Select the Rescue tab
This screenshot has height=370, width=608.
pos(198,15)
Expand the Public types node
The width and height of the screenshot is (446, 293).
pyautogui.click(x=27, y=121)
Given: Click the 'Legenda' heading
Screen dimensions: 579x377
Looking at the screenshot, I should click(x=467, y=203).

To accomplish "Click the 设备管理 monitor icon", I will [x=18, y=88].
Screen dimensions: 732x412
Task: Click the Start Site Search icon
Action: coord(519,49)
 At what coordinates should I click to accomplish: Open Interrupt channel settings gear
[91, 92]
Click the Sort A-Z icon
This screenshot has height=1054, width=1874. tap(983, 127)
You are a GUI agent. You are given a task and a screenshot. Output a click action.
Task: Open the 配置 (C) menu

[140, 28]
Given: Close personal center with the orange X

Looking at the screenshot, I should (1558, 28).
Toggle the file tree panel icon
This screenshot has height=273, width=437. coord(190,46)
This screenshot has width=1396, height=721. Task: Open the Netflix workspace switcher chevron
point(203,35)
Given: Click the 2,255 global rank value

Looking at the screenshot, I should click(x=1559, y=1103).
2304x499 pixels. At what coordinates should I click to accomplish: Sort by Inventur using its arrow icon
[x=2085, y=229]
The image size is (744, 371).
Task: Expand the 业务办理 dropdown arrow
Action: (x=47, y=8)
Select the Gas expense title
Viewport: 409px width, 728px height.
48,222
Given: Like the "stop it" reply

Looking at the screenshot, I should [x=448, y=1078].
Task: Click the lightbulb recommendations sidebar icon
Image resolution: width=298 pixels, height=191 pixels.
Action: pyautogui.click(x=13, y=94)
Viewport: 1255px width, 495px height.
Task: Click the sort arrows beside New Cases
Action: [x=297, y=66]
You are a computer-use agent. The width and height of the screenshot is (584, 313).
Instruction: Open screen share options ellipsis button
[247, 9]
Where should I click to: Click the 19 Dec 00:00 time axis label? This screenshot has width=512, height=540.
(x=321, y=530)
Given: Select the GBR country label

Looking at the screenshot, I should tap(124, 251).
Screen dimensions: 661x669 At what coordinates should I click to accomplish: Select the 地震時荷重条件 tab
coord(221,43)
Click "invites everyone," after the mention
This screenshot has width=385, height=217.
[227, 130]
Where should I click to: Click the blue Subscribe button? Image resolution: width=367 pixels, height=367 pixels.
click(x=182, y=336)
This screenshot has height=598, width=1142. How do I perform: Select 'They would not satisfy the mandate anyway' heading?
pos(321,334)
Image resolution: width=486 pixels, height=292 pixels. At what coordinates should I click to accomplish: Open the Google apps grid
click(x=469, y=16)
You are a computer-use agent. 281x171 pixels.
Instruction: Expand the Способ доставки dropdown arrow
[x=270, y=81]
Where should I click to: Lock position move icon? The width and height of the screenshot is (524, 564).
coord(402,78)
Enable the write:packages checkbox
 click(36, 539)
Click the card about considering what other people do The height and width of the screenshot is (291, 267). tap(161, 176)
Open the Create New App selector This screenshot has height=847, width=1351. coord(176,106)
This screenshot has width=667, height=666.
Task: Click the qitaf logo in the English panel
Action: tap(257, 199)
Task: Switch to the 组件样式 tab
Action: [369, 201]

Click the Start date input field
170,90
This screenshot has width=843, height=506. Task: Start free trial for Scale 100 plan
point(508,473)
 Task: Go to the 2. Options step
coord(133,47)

-- -- --

(What you should do) Reproduce all of the items above unchanged, except substitute "Command" for every occurrence of "Instruction".

(Final result)
Select the Rescue tab
This screenshot has height=370, width=608.
pos(198,15)
Expand the Public types node
The width and height of the screenshot is (446, 293).
pyautogui.click(x=27, y=121)
Given: Click the 'Legenda' heading
Screen dimensions: 579x377
Looking at the screenshot, I should click(x=467, y=203).

To accomplish "Click the 设备管理 monitor icon", I will [x=18, y=88].
Screen dimensions: 732x412
Task: Click the Start Site Search icon
Action: coord(519,49)
 At what coordinates should I click to accomplish: Open Interrupt channel settings gear
[91, 92]
Click the Sort A-Z icon
This screenshot has height=1054, width=1874. tap(983, 127)
You are a GUI agent. You are given a task and a screenshot. Output a click action.
Task: Open the 配置 (C) menu

[140, 28]
Given: Close personal center with the orange X

Looking at the screenshot, I should (1558, 28).
Toggle the file tree panel icon
This screenshot has height=273, width=437. coord(190,46)
This screenshot has width=1396, height=721. Task: Open the Netflix workspace switcher chevron
point(203,35)
Given: Click the 2,255 global rank value

Looking at the screenshot, I should click(x=1559, y=1103).
2304x499 pixels. At what coordinates should I click to accomplish: Sort by Inventur using its arrow icon
[x=2085, y=229]
The image size is (744, 371).
Task: Expand the 业务办理 dropdown arrow
Action: (x=47, y=8)
Select the Gas expense title
Viewport: 409px width, 728px height.
48,222
Given: Like the "stop it" reply

Looking at the screenshot, I should [x=448, y=1078].
Task: Click the lightbulb recommendations sidebar icon
Image resolution: width=298 pixels, height=191 pixels.
Action: pyautogui.click(x=13, y=94)
Viewport: 1255px width, 495px height.
Task: Click the sort arrows beside New Cases
Action: [x=297, y=66]
You are a computer-use agent. The width and height of the screenshot is (584, 313).
Command: Open screen share options ellipsis button
[247, 9]
Where should I click to: Click the 19 Dec 00:00 time axis label? This screenshot has width=512, height=540.
(x=321, y=530)
Given: Select the GBR country label

Looking at the screenshot, I should tap(124, 251).
Screen dimensions: 661x669 At what coordinates should I click to accomplish: Select the 地震時荷重条件 tab
coord(221,43)
Click "invites everyone," after the mention
This screenshot has width=385, height=217.
[227, 130]
Where should I click to: Click the blue Subscribe button? Image resolution: width=367 pixels, height=367 pixels.
click(x=182, y=336)
This screenshot has height=598, width=1142. How do I perform: Select 'They would not satisfy the mandate anyway' heading?
pos(321,334)
Image resolution: width=486 pixels, height=292 pixels. At what coordinates should I click to accomplish: Open the Google apps grid
click(x=469, y=16)
You are a computer-use agent. 281x171 pixels.
Command: Expand the Способ доставки dropdown arrow
[x=270, y=81]
Where should I click to: Lock position move icon? The width and height of the screenshot is (524, 564).
coord(402,78)
Enable the write:packages checkbox
 click(36, 539)
Click the card about considering what other people do The height and width of the screenshot is (291, 267). tap(161, 176)
Open the Create New App selector This screenshot has height=847, width=1351. coord(176,106)
This screenshot has width=667, height=666.
Task: Click the qitaf logo in the English panel
Action: tap(257, 199)
Task: Switch to the 组件样式 tab
Action: [369, 201]

Click the Start date input field
170,90
This screenshot has width=843, height=506. Task: Start free trial for Scale 100 plan
point(508,473)
 Task: Go to the 2. Options step
coord(133,47)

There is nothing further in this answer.